== Extrait du document ==

Ceux qui connaissent ces pratiques affirment que les hommes comme nous et les formations politiques comme les nôtres n’ont aucune chance, un jour, de diriger ce pays. A ce cela, il faut répondre que nous partageons le diagnostic du pays mais ce sont les perspectives que nous ne partageons pas.
Devant cet état des lieux, une nouvelle génération d’hommes politiques se lève, parmi lesquelles, je compte. Je suis de cette génération qui a décidé de mettre fin à cette démarche politique. Je veux incarner la rupture et quelle que soit l’état de notre mentalité, je reste profondément convaincu que je peux participer à ce changement de mentalité. Rien ne peut me faire croire le contraire. Le pouvoir politique peut changer les comportements dans ce pays. La corruption, surtout la grande corruption peut être éradiquée au Sénégal. Il suffit que le régime gouverne par l’exemple et corrige la société. Cela est impératif pour la justice sociale, pour l’égalité des citoyens devant la loi, pour l’équité dans leur traitement et l’égalité des chances de succès. La corruption annihile tous ces principes d’un Etat de droit.

===
== Données fournies ==

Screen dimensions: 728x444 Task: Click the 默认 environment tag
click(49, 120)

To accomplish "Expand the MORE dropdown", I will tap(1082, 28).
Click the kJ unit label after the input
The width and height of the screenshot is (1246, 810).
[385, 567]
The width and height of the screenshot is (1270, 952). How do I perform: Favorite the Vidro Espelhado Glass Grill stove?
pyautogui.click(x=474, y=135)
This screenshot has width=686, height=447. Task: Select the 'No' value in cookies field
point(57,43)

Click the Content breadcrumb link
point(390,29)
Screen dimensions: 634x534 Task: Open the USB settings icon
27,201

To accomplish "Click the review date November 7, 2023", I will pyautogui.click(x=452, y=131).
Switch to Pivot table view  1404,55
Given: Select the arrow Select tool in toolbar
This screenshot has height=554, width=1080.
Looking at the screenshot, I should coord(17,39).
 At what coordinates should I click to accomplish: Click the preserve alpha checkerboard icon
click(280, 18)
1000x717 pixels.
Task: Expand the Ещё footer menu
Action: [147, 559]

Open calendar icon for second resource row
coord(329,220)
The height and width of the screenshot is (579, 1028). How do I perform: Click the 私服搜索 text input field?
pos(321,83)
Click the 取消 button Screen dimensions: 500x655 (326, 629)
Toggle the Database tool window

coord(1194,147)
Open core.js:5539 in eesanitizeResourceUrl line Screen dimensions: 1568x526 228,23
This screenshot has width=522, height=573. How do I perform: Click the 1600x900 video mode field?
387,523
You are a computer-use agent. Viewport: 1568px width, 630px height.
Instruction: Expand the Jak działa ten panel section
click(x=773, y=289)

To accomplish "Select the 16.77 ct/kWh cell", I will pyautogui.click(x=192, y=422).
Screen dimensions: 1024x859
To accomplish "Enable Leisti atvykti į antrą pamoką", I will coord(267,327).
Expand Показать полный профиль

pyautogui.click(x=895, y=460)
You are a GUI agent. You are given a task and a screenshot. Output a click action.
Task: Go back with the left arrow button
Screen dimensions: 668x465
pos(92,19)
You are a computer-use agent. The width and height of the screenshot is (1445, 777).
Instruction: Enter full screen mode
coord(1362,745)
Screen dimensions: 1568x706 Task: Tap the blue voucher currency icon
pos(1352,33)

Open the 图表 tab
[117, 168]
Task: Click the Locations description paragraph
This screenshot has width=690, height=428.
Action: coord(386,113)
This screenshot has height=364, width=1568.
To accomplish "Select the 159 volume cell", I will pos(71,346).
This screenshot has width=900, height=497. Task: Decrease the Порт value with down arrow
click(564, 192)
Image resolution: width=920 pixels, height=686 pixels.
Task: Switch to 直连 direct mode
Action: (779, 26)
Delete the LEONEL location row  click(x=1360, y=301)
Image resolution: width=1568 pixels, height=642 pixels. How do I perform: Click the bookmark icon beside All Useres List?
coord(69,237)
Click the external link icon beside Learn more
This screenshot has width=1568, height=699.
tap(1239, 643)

===

> [La consigne] Citez mot pour mot le passage du texte sur la corruption au Sénégal, de « Ceux qui connaissent » jusqu'à « ne partageons pas. ».

> [Réponse à l'exercice]
Ceux qui connaissent ces pratiques affirment que les hommes comme nous et les formations politiques comme les nôtres n’ont aucune chance, un jour, de diriger ce pays. A ce cela, il faut répondre que nous partageons le diagnostic du pays mais ce sont les perspectives que nous ne partageons pas.